What is the LongBench v2 leaderboard?

The LongBench v2 leaderboard ranks 14 AI models based on their performance on this benchmark. Currently, Qwen3.5-397B-A17B by Alibaba Cloud / Qwen Team leads with a score of 0.632. The average score across all models is 0.548.

What is the highest LongBench v2 score?

The highest LongBench v2 score is 0.632, achieved by Qwen3.5-397B-A17B from Alibaba Cloud / Qwen Team.

How many models are evaluated on LongBench v2?

14 models have been evaluated on the LongBench v2 benchmark, with 0 verified results and 14 self-reported results.

Where can I find the LongBench v2 paper?

The LongBench v2 paper is available at https://arxiv.org/abs/2412.15204. The paper details the methodology, dataset construction, and evaluation criteria.
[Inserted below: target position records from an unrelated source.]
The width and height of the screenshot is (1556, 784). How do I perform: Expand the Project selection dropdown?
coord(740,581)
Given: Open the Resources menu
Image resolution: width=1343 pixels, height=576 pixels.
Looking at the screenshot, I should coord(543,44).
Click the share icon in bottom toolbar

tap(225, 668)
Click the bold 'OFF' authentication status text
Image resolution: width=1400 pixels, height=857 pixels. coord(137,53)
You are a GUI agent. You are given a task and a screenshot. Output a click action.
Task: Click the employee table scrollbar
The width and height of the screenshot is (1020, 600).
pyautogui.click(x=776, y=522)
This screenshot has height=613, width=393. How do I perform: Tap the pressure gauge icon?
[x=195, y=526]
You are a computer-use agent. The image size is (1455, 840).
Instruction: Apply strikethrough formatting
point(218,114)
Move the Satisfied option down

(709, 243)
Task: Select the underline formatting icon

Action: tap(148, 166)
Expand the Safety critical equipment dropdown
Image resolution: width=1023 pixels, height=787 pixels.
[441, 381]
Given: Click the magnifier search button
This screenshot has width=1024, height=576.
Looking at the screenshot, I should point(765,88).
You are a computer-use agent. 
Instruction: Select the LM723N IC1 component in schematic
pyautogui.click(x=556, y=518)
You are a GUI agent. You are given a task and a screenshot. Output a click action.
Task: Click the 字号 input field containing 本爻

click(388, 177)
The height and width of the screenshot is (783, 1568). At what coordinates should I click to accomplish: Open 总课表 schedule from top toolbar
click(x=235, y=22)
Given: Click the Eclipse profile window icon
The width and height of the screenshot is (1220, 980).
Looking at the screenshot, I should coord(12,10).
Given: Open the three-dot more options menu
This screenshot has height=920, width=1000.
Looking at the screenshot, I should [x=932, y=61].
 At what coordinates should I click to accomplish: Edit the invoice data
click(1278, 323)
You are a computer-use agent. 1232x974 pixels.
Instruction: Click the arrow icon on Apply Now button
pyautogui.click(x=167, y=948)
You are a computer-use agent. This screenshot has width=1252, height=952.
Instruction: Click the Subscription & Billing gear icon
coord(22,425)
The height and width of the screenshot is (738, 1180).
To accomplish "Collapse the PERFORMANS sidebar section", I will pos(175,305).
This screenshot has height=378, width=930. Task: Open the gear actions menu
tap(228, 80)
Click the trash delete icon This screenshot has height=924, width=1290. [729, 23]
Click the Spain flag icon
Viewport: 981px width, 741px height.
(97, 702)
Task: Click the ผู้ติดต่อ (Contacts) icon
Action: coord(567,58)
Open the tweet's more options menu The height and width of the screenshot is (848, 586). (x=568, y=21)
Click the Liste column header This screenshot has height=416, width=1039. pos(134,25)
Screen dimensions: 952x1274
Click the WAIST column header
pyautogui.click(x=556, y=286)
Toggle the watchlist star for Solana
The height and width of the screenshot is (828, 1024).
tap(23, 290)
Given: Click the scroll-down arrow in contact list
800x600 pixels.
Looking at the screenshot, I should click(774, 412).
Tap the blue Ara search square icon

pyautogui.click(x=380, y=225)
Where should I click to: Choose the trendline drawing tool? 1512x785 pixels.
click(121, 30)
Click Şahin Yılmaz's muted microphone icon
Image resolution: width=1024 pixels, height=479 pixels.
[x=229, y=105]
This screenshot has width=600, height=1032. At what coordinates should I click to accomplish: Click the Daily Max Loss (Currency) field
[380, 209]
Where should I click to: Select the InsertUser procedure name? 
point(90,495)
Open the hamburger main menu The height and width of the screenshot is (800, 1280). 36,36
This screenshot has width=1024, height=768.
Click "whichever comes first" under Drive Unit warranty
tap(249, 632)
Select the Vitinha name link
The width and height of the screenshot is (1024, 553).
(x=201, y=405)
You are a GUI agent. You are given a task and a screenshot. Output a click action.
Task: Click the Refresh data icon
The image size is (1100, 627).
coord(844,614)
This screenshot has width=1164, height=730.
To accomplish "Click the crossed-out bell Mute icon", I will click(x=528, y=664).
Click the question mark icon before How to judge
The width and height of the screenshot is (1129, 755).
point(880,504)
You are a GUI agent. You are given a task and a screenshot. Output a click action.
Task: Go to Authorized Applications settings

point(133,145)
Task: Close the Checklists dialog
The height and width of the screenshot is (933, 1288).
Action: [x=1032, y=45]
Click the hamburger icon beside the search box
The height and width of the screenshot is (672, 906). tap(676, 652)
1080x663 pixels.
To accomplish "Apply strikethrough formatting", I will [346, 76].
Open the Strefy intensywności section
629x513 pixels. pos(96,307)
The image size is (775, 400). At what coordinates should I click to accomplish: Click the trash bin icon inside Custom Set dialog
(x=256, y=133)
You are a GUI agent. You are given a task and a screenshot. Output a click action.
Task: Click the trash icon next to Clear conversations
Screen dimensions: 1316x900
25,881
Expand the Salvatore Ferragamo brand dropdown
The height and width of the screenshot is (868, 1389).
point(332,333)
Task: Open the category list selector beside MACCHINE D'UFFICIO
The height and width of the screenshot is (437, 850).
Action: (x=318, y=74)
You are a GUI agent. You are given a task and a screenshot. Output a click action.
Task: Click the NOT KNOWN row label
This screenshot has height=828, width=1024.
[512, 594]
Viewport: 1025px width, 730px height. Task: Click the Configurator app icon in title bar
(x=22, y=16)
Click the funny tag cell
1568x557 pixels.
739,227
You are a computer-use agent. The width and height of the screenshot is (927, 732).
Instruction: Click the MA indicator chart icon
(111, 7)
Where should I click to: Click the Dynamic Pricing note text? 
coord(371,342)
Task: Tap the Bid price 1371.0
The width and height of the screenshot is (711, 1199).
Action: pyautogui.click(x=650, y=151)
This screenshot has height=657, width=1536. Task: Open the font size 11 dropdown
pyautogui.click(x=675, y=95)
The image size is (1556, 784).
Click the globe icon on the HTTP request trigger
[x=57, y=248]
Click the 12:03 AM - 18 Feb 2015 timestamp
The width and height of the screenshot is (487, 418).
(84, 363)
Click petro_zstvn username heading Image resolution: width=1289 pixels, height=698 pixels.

What categories does LongBench v2 cover?

LongBench v2 is categorized under structured output, general, long context, and reasoning. The benchmark evaluates text models with multilingual support.

What is the best open-source model on LongBench v2?

Qwen3.5-397B-A17B by Alibaba Cloud / Qwen Team is the top-ranked open-source model on LongBench v2, with a score of 0.632 (rank #1).

Which model offers the best value on LongBench v2?

Among models scoring within 10% of the leader, Qwen3.5-35B-A3B from Alibaba Cloud / Qwen Team is the cheapest, at $0.25 per million input tokens with a score of 0.590.

How is LongBench v2 scored?

LongBench v2 is scored using accuracy, reported on a 0–1 scale. Lower is better only when explicitly noted; on this leaderboard, higher scores indicate better performance.

How recent are the LongBench v2 leaderboard results?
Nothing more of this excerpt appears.